Session III - Polytrauma Fracture Healing

Friday, October 22, 1999 Session III, Paper #20, 3:36 pm

*The Effect of Femoral Nailing on the Inflammatory System: Is There a Second Hit?

Peter V. Giannoudis, MD (a-AO Foundation); R. Malcolm Smith, MD (a-AO Foundation); Mark C. Bellamy, MA (a-AO Foundation); Robert A. Dickson, MA (a-AO Foundation); Pierre J. Guillou, MD (a-AO Foundation), St. James' University Hospital, Leeds, United Kingdom

Purpose: It has been suggested that femoral nailing may produce an additional injury (the second hit) and may be associated with the development of the Adult respiratory distress syndrome (ARDS) and multiple organ failure (MOF). Significant changes in the inflammatory system have been noted after trauma and implicated in the pathogenesis of these complications. In order to assess the effect of femoral reaming on the inflammatory system we have prospectively studied the changes in serum Interlukin-6 (IL6) (proinflammatory cytokine), neutrophil CD11-b (C3) receptor expression (activated neutrophil adhesion molecule), sICAM-1 (soluble product of endothelial adhesion molecule) and plasma elastase (neutrophil protease) in a series of patients with femoral fractures treated by RFN (reamed femoral nailing group) or URFN (unreamed femoral nailing group). In addition; the immuno-suppressive effect of femoral nailing was assessed by measurement of the IL10 levels (anti-inflammatory cytokine) and degree of suppression of monocyte MHC class II molecules (HLA-DR expression); an index of cellular immunity.

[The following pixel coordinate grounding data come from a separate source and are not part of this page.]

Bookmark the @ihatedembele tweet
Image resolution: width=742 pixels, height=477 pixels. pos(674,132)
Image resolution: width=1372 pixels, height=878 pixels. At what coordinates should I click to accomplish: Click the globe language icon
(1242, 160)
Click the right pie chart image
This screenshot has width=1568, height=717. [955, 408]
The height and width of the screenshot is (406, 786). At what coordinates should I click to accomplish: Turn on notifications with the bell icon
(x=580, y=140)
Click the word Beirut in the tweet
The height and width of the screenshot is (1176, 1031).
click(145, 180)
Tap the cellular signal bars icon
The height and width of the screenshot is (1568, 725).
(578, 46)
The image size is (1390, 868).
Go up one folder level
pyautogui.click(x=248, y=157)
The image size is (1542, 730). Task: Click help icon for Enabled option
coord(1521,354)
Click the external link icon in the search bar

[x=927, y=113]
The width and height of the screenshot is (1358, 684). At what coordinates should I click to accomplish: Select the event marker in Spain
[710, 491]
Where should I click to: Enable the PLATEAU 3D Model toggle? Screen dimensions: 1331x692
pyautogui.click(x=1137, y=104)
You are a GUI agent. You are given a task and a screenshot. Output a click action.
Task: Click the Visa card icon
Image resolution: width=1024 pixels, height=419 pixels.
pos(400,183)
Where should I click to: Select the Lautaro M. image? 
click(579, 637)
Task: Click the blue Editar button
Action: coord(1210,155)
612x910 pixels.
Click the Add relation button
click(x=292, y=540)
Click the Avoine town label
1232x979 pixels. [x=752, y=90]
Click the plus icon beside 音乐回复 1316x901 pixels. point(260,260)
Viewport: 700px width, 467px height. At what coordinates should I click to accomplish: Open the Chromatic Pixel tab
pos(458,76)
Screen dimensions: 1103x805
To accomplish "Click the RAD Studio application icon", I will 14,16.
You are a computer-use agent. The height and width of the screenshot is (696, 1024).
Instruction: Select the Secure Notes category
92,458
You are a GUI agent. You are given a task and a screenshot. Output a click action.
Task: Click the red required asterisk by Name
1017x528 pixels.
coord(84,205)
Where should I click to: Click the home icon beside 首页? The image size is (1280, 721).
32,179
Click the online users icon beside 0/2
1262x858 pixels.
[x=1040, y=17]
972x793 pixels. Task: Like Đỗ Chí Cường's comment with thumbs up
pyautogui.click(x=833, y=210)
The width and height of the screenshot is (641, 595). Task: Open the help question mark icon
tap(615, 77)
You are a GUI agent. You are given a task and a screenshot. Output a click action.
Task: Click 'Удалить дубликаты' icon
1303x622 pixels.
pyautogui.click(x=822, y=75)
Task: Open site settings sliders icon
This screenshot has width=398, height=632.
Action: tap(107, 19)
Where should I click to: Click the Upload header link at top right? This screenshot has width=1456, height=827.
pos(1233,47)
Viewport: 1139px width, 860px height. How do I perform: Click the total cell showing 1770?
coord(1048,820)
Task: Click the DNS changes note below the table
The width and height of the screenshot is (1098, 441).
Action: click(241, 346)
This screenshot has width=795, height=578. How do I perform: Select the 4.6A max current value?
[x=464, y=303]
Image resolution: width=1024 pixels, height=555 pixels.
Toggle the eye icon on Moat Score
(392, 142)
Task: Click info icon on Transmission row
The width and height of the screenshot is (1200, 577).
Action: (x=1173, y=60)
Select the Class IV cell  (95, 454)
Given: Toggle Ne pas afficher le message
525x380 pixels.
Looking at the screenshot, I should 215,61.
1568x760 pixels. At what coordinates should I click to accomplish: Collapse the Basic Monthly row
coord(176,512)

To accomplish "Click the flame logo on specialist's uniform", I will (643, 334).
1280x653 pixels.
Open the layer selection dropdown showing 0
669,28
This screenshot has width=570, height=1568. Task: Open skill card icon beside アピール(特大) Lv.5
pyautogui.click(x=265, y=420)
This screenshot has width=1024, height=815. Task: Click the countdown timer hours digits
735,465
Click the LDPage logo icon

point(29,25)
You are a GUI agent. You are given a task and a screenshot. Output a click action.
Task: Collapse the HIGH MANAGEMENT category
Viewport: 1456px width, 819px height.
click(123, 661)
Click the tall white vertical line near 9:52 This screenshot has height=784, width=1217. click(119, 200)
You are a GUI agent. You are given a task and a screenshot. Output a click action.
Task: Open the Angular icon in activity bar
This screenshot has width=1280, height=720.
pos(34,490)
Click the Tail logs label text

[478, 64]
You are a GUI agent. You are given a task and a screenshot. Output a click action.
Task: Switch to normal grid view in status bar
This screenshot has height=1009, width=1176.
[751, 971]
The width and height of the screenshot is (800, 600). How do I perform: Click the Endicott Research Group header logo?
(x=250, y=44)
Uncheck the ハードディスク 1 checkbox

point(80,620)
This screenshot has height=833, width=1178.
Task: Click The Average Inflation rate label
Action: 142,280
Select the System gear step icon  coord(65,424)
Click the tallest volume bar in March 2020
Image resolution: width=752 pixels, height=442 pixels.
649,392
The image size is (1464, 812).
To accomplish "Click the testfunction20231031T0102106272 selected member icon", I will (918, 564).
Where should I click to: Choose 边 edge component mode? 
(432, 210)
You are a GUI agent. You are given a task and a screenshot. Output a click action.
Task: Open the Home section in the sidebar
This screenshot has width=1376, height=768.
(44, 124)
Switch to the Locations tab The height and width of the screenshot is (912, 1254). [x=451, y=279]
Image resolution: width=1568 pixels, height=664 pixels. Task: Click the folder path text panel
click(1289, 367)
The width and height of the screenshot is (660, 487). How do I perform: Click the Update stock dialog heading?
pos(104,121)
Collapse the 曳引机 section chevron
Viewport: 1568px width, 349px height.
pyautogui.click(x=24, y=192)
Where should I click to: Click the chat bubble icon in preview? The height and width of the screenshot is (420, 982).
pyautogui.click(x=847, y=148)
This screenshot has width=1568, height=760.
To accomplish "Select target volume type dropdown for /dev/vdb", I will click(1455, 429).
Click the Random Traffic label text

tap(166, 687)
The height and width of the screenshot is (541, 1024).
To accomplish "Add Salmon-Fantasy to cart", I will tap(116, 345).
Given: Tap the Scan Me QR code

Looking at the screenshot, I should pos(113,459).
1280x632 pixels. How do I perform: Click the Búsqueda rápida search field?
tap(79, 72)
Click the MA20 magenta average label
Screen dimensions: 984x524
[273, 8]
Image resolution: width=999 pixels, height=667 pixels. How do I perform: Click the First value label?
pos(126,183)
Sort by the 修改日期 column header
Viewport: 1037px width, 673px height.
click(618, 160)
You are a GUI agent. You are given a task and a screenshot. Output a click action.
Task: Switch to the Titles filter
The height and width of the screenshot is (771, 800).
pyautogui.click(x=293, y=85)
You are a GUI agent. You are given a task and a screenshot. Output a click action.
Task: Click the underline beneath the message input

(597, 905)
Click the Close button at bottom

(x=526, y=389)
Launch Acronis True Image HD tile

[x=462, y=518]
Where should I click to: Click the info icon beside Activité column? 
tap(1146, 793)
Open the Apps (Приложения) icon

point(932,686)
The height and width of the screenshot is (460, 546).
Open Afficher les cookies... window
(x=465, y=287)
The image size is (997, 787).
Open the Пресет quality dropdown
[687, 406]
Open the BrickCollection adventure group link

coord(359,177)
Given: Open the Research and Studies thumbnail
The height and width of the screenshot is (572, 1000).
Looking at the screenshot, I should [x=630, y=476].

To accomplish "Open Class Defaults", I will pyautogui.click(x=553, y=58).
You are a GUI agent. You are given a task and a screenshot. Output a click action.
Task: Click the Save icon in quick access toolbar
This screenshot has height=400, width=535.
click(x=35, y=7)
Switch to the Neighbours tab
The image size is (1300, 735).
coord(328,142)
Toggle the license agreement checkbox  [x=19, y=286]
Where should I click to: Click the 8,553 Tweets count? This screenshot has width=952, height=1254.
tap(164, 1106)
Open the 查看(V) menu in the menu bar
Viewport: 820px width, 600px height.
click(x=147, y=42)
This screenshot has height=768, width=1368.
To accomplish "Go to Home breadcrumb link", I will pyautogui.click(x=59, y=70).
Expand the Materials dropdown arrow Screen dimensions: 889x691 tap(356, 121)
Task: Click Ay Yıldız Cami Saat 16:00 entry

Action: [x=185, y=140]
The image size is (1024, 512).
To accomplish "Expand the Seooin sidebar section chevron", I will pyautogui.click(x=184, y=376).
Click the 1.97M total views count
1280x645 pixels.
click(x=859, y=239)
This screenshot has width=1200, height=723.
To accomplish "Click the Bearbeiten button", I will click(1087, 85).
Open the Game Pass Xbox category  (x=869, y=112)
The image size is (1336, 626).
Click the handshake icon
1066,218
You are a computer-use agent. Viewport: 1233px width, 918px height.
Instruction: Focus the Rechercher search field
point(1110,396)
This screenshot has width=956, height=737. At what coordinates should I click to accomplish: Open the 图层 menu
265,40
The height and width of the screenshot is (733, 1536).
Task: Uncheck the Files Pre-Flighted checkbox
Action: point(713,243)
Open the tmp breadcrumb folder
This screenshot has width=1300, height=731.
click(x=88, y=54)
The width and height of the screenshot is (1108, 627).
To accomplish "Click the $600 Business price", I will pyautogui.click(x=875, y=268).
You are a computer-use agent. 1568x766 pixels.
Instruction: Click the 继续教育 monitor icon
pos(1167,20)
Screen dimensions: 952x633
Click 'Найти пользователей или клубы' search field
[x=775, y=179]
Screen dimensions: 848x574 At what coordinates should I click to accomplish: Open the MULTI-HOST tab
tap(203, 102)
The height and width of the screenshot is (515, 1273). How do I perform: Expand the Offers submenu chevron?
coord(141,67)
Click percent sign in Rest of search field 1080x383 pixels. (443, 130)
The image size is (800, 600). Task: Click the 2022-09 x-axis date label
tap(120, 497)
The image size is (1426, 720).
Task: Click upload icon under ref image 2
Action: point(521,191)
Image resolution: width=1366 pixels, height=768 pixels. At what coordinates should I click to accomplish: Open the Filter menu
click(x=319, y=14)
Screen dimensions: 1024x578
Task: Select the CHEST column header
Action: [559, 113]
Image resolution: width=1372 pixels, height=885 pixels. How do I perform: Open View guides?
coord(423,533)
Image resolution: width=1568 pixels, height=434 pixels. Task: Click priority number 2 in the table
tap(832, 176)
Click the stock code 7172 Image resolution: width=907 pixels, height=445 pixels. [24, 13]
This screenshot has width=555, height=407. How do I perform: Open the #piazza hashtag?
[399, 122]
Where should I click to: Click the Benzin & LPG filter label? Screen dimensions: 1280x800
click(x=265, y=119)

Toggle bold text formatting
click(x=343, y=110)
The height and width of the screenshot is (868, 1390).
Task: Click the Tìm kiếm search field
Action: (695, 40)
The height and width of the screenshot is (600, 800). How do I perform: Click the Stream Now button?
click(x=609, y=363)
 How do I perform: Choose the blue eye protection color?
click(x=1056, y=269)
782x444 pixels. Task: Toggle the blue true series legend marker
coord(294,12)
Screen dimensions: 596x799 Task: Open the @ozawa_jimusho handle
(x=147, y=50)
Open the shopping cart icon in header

Methods: Thirty-two patients with a mean injury severity score of 11.9 (range 9-34) presenting with an acute femoral fracture following blunt trauma were studied. Research Ethical Committee approval was obtained and all patients or their representatives gave informed consent. All patients arrived in hospital within 2 hours of injury and were managed initially according to ATLS protocol. None of the patients had suffered abdominal trauma. All patients were nailed acutely, 15 after reaming (using a traction table, the femur was reamed to at least 1mm greater than the nail diameter using AO reamers), and 17 with an unreamed technique (the femoral canal was opened with a drill prior to nail insertion). Venous blood samples were taken at presentation, anaesthetic induction, immediately after nail insertion and subsequently at 1, 4 and 24 hours and at 3, 5 and 7 days. Serum IL-6, IL-10, s-ICAM-1 and plasma elastase were measured by ELISA immunoassays. Neutrophil CD11b expression and Monocyte HLA-DR expression were quantified by flow cytometry after the staining of fresh polymorphonuclear leukocytes and monocytes in whole blood with fluorescent labelled antibodies. Twenty uninjured individuals were also studied to establish normal values.

Results: In all patients (32) serum IL-6, serum IL-10, plasma elastase levels and CD11b expression were significantly raised above control levels (P<0.0001) on admission, slowly returning towards control values over the study period. sICAM-1 levels were slightly elevated initially and increased with time reaching significance above control values after day 3. Monocyte HLA-DR expression was significantly reduced below control levels on admission (p<0.001) reaching control values at day seven post injury.

Serum IL-6, IL10, elastase and HLA-DR expression showed a clear response to the nailing procedure illustrating a measurable "second hit". There was no clear response in CD11-b expression or sICAM-1 levels. There was a trend to an increased inflammatory effect in every parameter with the reamed as opposed to the unreamed technique, but this only reached statistical significance with the IL-10 assay. All patients had an uncomplicated postoperative course except one patient in the reamed group with bilateral femoral fractures who died of ARDS 3 days following surgery. At initial presentation his immunoinflammatory system was massively stimulated as illustrated by his IL-6 level of 272 pg/ml (mean of survivors 97.7 CI (89-106 pg/ml) and elastase level of 325mg/l (mean of survivors 168 CI (151-185 mg/l). After injury he also demonstrated a significantly increased response (second hit) illustrated by his peak IL-6 level of 293 pg/ml (mean of survivors 172 CI (161-197pg/ml) ) and elastase level of 600 mg/l (mean of survivors 198 CI (173 - 238 mg/l) ) suggesting the importance of an excessive inflammatory reaction in the pathogenesis of ARDS.

Conclusion: This study shows that there is a second hit associated with femoral nailing and suggests that the degree of the inflammatory reaction may be important in the pathogenesis of ARDS and MOF. We are unable to make a firm conclusion with regard to the use of a reamed technique. The patient who died was hyperstimulated before nailing, suggesting that a number of factors may combine to produce ARDS.